Tanaka had a kind face, the bright blue color of his suit matching his outgoing appearance nicely. I had met him working here a few months before I had started. We had grown to be more than mere acquaintances and he was quite the friendly guy.

I never looked too much into him more, but I could read from his expressions that he was similar to me, just working and making the best of the situation. I conclude my thoughts of Tanaka.

"Ne Hikigaya. What do you say we go out to drink afterwards," asked Tanaka, his face breaking out into a slight grin.

I don't know how Tanaka appears to have the energy to even have the idea of going out until I see the can in his hand and the can on my desk. The bright yellow packaging on the can appears to glow and contrast perfectly to the dark bold letters that say MAX Coffee.

I raise my head again to Tanaka and see him awaiting my response.

"A bunch of my friends and Hiroyoshis' are coming as well," he continued on in his attempt to persuade me.

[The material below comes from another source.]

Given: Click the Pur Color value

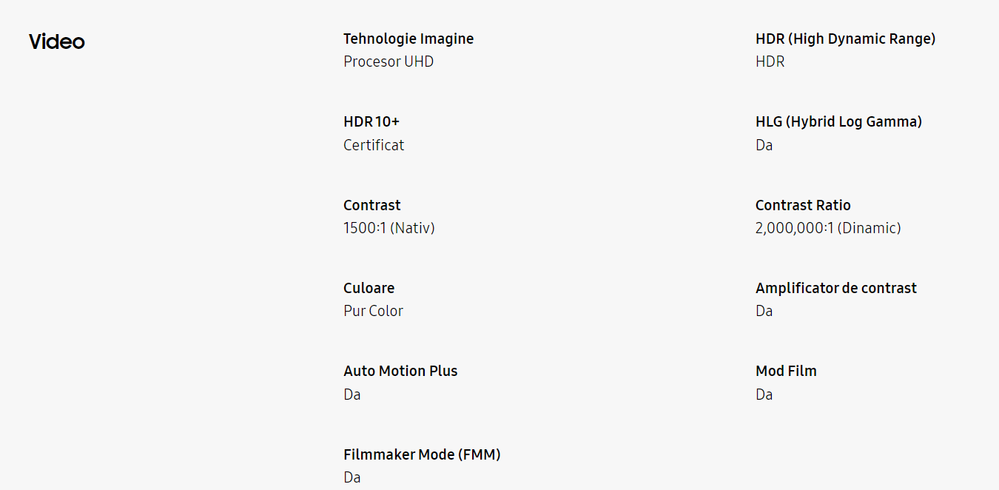Looking at the screenshot, I should [x=373, y=311].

I briefly consider the option before shutting it down entirely. I'm too tired to be engaging in long conversations right now and I just want to get out of here as soon as possible. I'm certainly not looking forward to the possibility of having to engage in conversations with strangers later.

Even so, I'm already convinced of my verdict long before I had given myself reasons to decline the invitation. Wanting to end the conversation quickly, I nod towards him but avoid his eyes.

"I'm busy tonight," I respond after a brief moment of silence.

"Thanks for the coffee though". If there was one thing I truly loved almost more than my own bed, it was free food. Especially when that free food just so happens to be my favorite drink and something I certainly needed now.

I'm about to move towards the can and grab it when Tanaka pops into view again, his face bearing the looks of surprise.

"Eh? Busy with what?" he exclaims a little too loudly given our current circumstance. His loud voice echoing about the place, I see some heads turning into our general direction.

"Oi, keep it down, will you?" I whisper back to him.

His sheepish face tells me he at leasts has the logical awareness of his action.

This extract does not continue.